[Task material — start]

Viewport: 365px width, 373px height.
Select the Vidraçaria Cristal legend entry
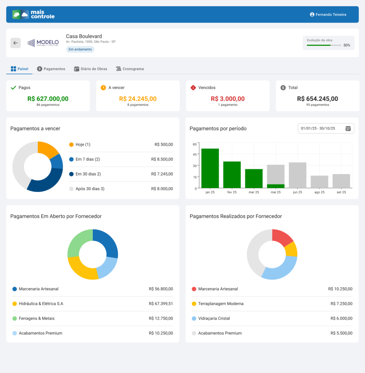pyautogui.click(x=214, y=318)
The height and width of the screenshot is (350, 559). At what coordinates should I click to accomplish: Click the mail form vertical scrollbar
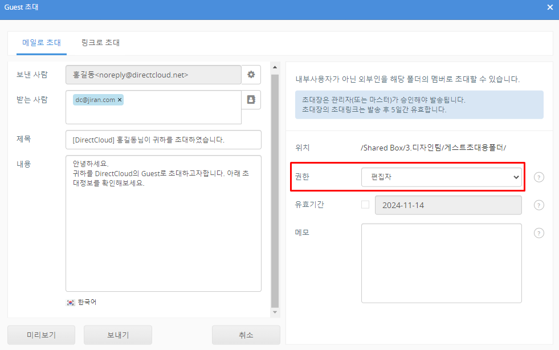275,188
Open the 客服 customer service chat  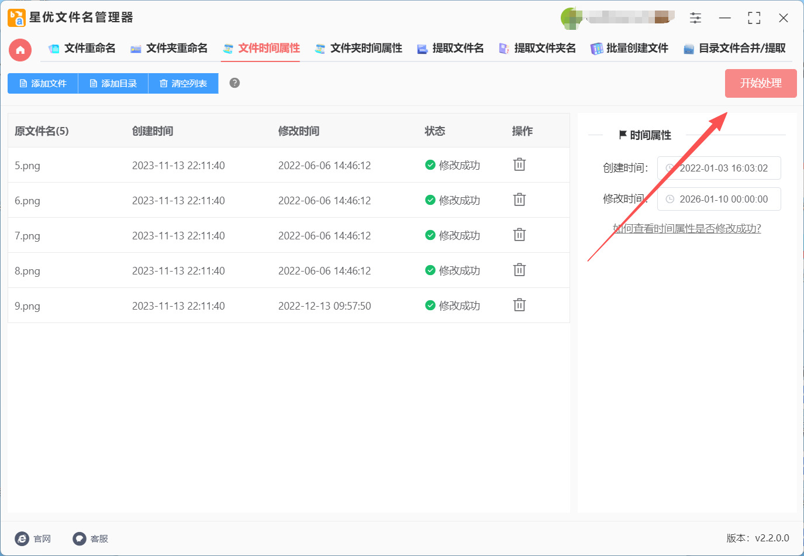click(91, 538)
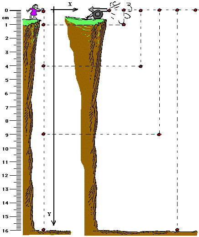Select the dropped ball at the 9 cm level
199x237 pixels.
43,134
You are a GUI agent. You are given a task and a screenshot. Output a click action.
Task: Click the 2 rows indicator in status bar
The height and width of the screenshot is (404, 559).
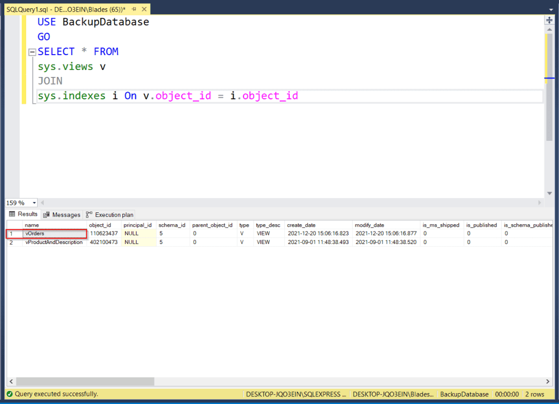click(x=536, y=394)
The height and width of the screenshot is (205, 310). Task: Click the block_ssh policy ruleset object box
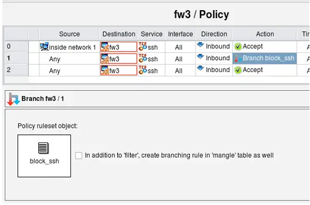point(45,156)

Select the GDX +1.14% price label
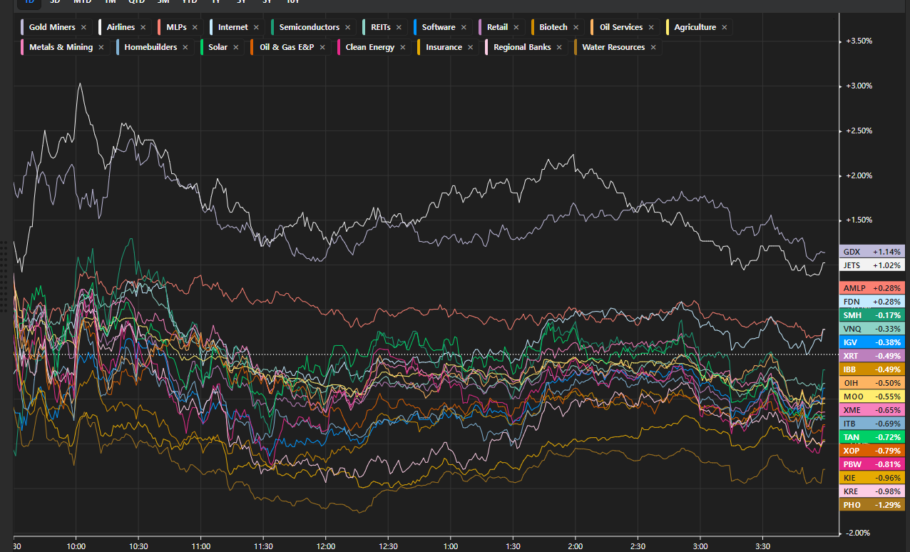(871, 252)
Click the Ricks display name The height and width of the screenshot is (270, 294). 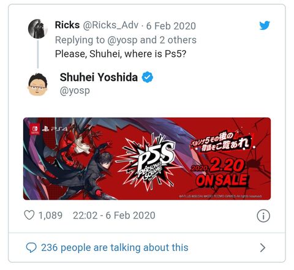point(67,25)
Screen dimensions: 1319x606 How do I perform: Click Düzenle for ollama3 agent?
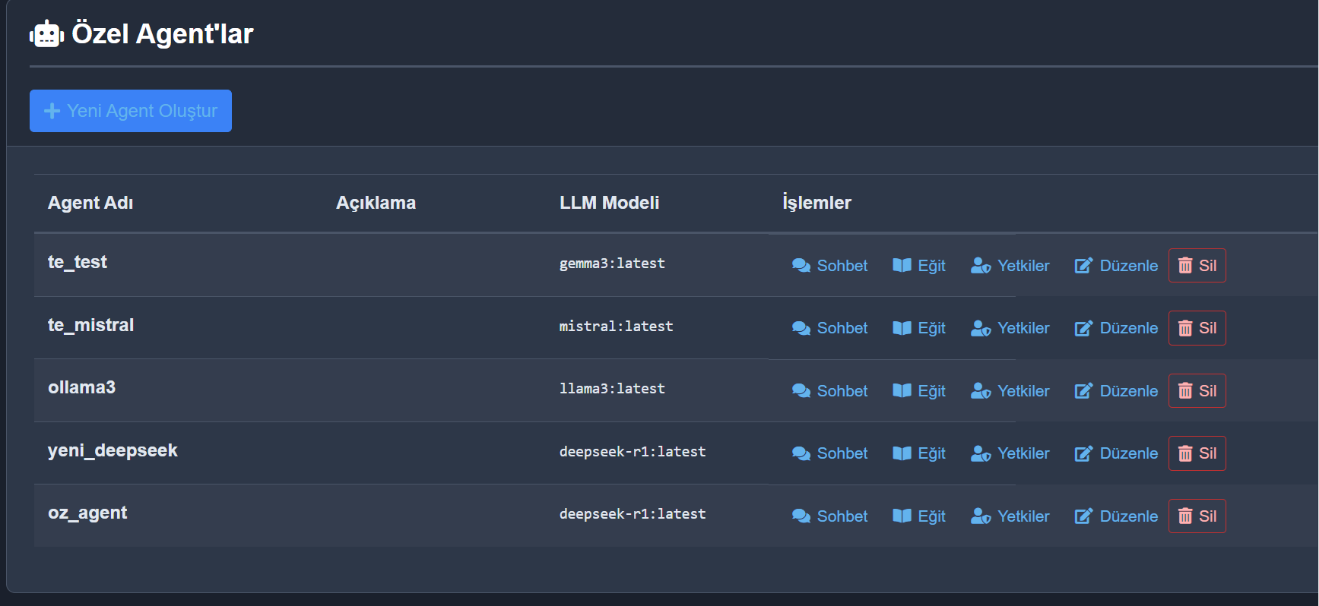click(1116, 391)

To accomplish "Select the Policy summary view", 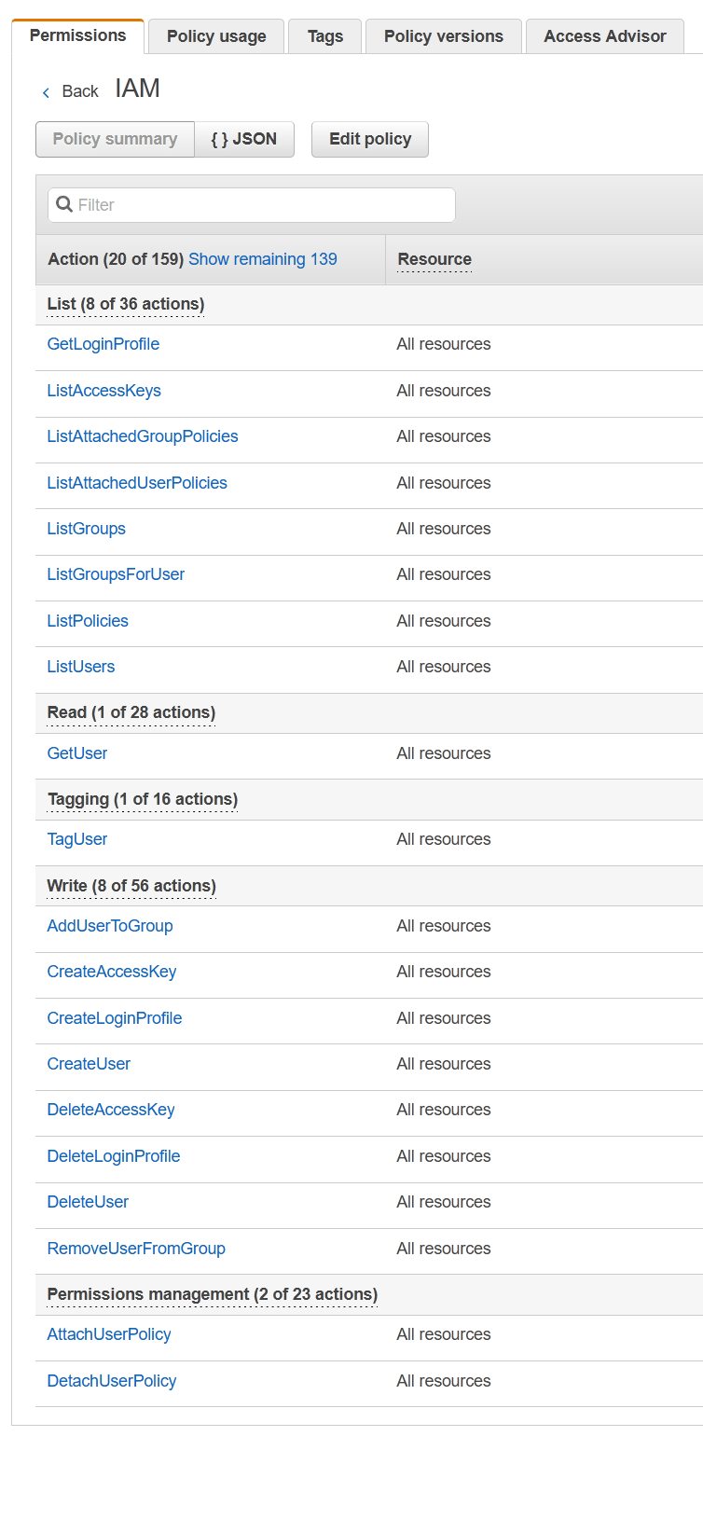I will pyautogui.click(x=115, y=138).
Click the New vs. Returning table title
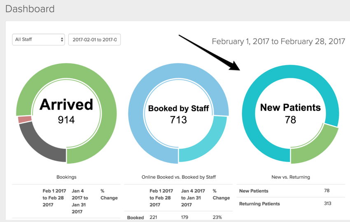The height and width of the screenshot is (222, 350). tap(291, 177)
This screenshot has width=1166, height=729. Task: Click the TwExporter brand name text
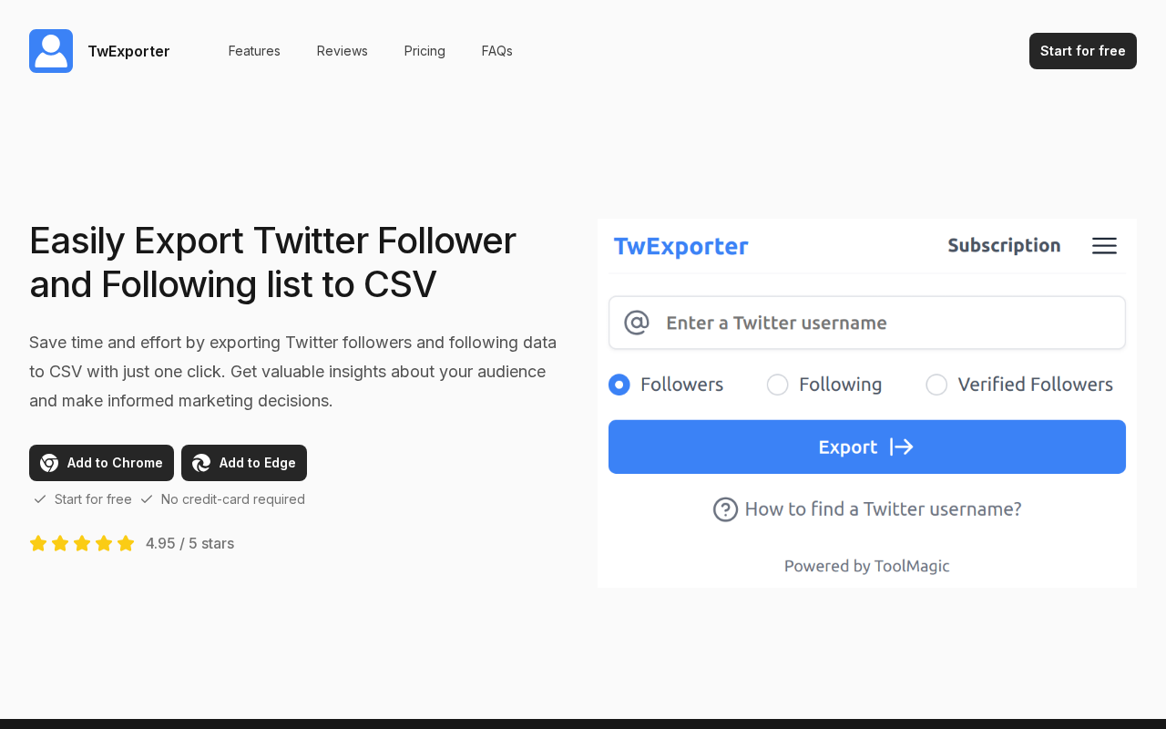pos(128,51)
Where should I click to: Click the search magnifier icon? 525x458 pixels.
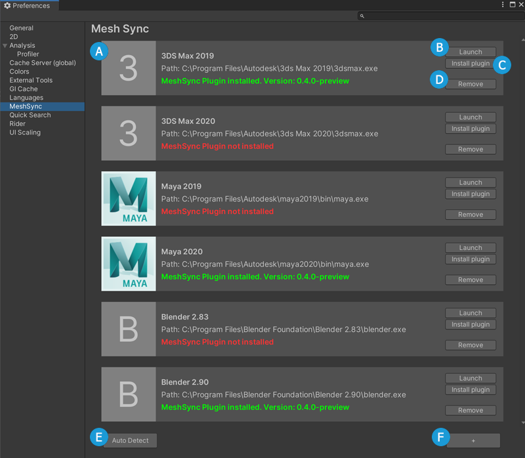[362, 15]
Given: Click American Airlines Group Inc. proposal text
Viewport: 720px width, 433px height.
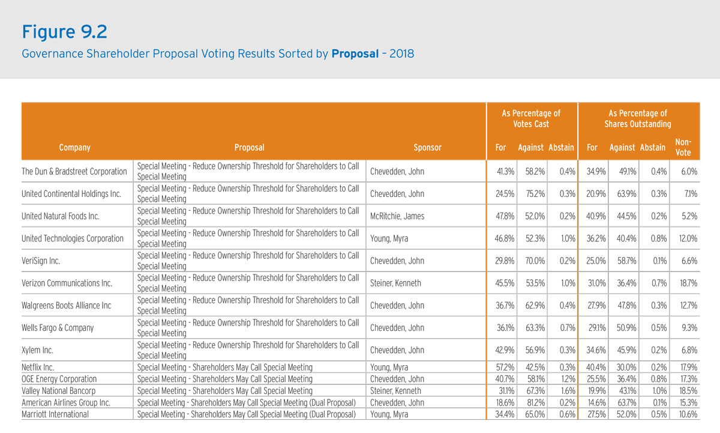Looking at the screenshot, I should point(247,402).
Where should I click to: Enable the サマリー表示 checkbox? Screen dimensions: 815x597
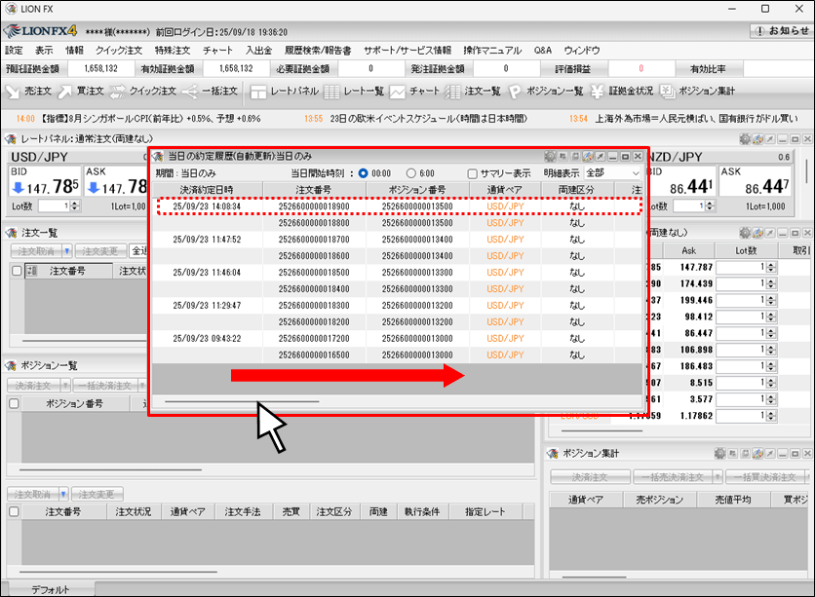tap(473, 172)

[Task material — finish]

Your goal: The copy should hold, exactly, the lines from the one containing "Click the New vs. Returning table title" to the final line of the listing above, with both ends present and no pictures.

Response area:
Click the New vs. Returning table title
The height and width of the screenshot is (222, 350). tap(291, 177)
This screenshot has width=1166, height=729. Task: Click the TwExporter brand name text
pos(128,51)
Where should I click to: Click the search magnifier icon? 525x458 pixels.
[362, 15]
Given: Click American Airlines Group Inc. proposal text
Viewport: 720px width, 433px height.
Looking at the screenshot, I should point(247,402).
Where should I click to: Enable the サマリー表示 checkbox? Screen dimensions: 815x597
tap(473, 172)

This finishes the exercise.